Un año después de que se decretase el estado de alarma y los primeros confinamientos en España, este ha sido prácticamente el único tema de conversación entre los ciudadanos. Nadie podía pensar que todo cambiaría para siempre cuando se detectó el primer caso en el país, precisamente en Canarias. En La Gomera. Pero también en los medios de comunicación. El bombardeo constante de información relacionada con la pandemia, sumado a los continuos cambios de restricciones de las autoridades, ha generado una abrasiva sensación de hastío y cansancio que tiene nombre: fatiga pandémica. Un término acuñado por la OMS y sobre el que hay que poner el foco para evitar males mayores.
Publicidad
Los medios de comunicación hemos contribuido al ruido y la propaganda, elevando el volumen, multiplicando la sospecha. Real y constatable. Y aunque las vacunas pusieron luz a la incertidumbre, el miedo se ha transformado en cansancio y desesperanza. Somos más irascibles, la mascarilla nos ha servido de coartada para levantar más muros y señalar al extraño sin motivo. Somos menos empáticos, menos permisivos, menos pacientes. Hemos bunkerizado nuestras rutinas sin chistar a golpe de medidas y restricciones. De leyes y advertencias. Amenazas. Y la realidad se ha convertido en una película de suspense en el que todos parecemos los sospechosos del asesinato del Dr. Black. La vida como el Cluedo.

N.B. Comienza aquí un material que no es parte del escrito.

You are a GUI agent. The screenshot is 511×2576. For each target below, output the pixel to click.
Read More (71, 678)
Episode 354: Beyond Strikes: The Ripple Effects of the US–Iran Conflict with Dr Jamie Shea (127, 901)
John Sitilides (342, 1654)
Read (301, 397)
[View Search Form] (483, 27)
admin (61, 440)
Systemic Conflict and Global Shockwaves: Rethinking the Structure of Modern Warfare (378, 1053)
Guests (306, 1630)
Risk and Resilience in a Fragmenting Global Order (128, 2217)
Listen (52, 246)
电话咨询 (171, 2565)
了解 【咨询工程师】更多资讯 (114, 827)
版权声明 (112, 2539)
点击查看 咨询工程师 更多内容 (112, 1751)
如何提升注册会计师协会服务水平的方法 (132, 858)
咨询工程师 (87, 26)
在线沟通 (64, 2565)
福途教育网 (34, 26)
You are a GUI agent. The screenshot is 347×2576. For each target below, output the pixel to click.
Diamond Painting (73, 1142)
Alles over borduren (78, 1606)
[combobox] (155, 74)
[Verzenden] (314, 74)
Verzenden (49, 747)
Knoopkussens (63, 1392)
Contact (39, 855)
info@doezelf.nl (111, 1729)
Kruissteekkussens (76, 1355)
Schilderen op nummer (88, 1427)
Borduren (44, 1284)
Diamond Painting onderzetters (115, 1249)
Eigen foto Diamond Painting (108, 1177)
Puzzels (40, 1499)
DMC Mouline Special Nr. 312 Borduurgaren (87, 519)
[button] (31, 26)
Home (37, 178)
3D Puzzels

Volver al origen e intentar encontrar a un culpable sirve de poco y difícilmente solo con el paso de los años algún día lo sabremos. Sin embargo, la pandemia ha confirmado una verdad muy dolorosa: la incompetencia cuesta vidas y arruina economías. El equilibrio entre las dos consecuencias de virus es una utopía, pero la inacción o la improvisación solo han provocado que se agrave el presente y se oscurezca aún más nuestro futuro. Los continuos giros de volante, las decisiones precipitadas, también las consecuencias de nuestros actos y, sobre todo, la incapacidad de los que mandan, han multiplicado los efectos sociales y económicos de un virus que también puede matar de inanición y soledad.
El penúltimo ejemplo del desconcierto ha sido el caso de la ley que regula el uso de las mascarillas. Lo anecdótico se convierte en batalla cuando parecía un debate superado. Los ciudadanos han normalizado las cifras de sus muertos y han asumido la precarización de sus vidas; pero, aunque las mascarillas tapen las bocas, nunca silenciarán.